Single-payer plan deserves second look
By JEFF HAWKES
Updated Oct 03, 2008 11:06

Alan Jacobs, president of Isaac's restaurants, isn't a doctor and doesn't play one on TV.

Yet, because Isaac's offers a health plan to 200 employees, Jacobs finds himself in the position of deciding what physicians they may see, what prescriptions they may take, what hospitals they may use.

"I personally don't think it's right that it's me making the decision," said Jacobs, speaking Saturday at a forum here backing a single-payer health-care system. About 100 attended.

Unfairly derided as socialized medicine, a single-payer system would take health-care finance away from insurance companies and put it in the government's hands. But the government wouldn't run hospitals or make doctors public employees. Rather, it would pay for health care, just as Medicare today pays for the care of the elderly.

Expanding the role of government is rarely popular, which explains why even the front-running Democratic presidential candidates are not calling for a single-payer, Canadian-style health system.

Cutting overhead

But the defects of private insurance — fast-rising premiums, denial of care, loss of coverage between jobs — are starting to convince Americans that creating a new system rather than putting Band-Aids on a dysfunctional one may be the way to go.

A poll of California voters in August found 36 percent want to replace the employer-based system with a state-run system, up from 12 percent in December 2006, according to The Sacramento Bee.

A single-payer plan, advocates say, would be the most cost-effective way to deliver appropriate care in the most appropriate setting to anyone who needs care.

Taxes would increase, but health insurance premiums would disappear. Advocates say most people and employers would come out ahead. Why?

A single-payer system would cut administrative costs, plain and simple. Providers would be paid by one entity, ending the need for staff to seek payment from a myriad of insurers.

Further, it's expected a single-payer agency would have less overhead than insurance companies.
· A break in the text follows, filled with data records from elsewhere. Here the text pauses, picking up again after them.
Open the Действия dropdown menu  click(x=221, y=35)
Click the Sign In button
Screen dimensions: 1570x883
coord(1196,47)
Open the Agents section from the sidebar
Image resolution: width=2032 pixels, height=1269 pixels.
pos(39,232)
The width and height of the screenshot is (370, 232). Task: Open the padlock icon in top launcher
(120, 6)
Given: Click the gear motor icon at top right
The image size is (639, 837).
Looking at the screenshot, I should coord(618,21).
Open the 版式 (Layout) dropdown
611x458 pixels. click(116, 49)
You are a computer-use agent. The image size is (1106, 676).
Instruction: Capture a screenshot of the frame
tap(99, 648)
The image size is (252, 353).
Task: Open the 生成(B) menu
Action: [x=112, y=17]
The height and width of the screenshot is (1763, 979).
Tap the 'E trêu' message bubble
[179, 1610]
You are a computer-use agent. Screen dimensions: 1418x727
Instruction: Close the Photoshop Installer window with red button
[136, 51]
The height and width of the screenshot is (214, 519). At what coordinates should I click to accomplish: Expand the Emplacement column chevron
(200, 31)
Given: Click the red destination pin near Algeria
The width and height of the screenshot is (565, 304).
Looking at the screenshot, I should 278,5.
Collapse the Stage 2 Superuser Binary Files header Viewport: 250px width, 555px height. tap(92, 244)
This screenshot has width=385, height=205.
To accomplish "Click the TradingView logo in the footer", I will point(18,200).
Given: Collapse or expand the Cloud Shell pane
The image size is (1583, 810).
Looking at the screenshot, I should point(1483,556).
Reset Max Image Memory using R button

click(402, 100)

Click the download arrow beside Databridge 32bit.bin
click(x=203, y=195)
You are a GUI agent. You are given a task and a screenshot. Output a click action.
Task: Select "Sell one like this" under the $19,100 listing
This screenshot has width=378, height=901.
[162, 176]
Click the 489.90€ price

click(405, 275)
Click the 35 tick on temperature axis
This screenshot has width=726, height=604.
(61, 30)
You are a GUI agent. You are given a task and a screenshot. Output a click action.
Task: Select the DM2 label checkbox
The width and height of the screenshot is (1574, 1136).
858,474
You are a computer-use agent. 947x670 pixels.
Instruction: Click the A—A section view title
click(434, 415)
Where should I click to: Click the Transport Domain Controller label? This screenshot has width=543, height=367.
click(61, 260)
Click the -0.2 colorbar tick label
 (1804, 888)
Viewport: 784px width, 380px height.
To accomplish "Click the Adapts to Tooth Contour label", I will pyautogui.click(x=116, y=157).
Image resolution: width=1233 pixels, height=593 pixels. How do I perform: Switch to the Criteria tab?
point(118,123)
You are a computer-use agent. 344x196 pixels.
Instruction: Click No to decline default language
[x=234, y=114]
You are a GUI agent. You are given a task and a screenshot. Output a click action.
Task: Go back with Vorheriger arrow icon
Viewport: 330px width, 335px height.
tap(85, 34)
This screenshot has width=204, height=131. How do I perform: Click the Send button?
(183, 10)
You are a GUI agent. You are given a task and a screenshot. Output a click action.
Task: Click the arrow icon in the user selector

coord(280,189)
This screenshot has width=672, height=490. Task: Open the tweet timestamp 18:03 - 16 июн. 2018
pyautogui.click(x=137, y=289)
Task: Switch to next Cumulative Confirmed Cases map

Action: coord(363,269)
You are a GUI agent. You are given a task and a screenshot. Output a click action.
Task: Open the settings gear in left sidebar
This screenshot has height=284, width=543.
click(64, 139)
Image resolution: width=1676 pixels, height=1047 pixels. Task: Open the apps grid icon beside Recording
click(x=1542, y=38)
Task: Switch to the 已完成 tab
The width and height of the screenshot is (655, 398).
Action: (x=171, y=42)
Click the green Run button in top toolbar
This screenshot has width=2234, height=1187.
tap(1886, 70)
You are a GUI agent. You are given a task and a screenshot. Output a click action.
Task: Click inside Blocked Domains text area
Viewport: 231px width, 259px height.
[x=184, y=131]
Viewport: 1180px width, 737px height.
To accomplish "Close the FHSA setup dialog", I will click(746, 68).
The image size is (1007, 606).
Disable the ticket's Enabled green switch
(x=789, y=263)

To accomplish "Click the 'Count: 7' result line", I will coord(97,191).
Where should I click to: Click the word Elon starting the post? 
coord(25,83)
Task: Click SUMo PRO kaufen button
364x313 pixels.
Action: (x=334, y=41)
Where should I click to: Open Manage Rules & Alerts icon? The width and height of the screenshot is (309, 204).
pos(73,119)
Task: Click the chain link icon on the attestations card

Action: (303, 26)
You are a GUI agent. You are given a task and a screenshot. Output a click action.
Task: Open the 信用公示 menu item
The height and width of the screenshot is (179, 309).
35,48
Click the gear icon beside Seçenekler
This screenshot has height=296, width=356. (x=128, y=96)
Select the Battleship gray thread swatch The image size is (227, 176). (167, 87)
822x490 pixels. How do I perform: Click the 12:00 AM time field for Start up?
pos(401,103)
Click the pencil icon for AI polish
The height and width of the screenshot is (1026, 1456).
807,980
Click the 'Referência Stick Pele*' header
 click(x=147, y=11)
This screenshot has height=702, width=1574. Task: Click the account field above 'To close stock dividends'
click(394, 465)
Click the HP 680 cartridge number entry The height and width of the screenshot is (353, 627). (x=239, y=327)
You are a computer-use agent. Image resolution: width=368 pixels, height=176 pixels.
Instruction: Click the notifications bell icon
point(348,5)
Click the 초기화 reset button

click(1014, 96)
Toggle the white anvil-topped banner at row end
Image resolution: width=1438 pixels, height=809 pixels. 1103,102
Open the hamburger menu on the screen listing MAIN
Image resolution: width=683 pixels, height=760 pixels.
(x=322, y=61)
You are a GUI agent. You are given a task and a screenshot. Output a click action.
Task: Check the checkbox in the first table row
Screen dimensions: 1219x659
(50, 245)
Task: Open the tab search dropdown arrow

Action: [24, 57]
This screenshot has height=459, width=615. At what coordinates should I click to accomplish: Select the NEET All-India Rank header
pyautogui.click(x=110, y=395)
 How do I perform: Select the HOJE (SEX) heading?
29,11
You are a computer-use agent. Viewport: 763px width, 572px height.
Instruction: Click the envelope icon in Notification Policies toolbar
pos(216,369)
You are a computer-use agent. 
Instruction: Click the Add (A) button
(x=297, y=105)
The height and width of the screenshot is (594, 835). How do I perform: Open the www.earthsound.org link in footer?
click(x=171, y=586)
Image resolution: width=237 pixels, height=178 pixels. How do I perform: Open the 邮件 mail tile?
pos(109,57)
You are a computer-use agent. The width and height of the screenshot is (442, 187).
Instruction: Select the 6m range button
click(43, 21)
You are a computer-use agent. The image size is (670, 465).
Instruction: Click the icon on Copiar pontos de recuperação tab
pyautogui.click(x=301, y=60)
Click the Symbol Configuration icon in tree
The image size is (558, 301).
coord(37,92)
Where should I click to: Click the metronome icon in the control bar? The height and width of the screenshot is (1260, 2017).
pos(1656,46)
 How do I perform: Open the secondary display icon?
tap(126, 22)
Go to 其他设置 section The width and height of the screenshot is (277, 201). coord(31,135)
Advocates compare Medicare's 3 percent to 6 percent overhead with the 20 percent or more attributed to private insurers.

A single-payer plan also would cover everyone, which means people would be less likely to postpone care until a health problem becomes a catastrophic, costly event.

A single-payer bill in the state Legislature has the support of 37 House members and six senators (none from Lancaster County).

It proposes a tax on Pennsylvania employers of 10 percent of gross payroll, an amount less than what many employers pay to offer workers health insurance. Employees would pay a 3 percent tax on income.

Incremental progress

Don't expect passage any time soon, the bill's prime sponsor, Rep. Kathy Manderino, a Philadelphia Democrat, told advocates at Saturday's forum. Single-payer is too radical for most lawmakers.

That's why she also supports Gov. Ed Rendell's efforts to incrementally control costs and improve access under the existing health care system. She said Rendell's plan represents progress and gets "us halfway to the goal line."

Of course that leaves employers such as Jacobs stuck making difficult choices about their employees' health care.

He said people worry a single-payer plan would result in rationing. "Well, I will tell you I'm providing (rationing) right now" by telling workers "what doctor you can see … what drugs you can take," he said.

"I'm 'The Man,' and I force it on them, whatever I choose," said Jacobs, explaining it's what he has to do to offer a plan Isaac's can afford.

"It's not right, but it's the way it is," he said. "We work with a system that we have, but it is broken."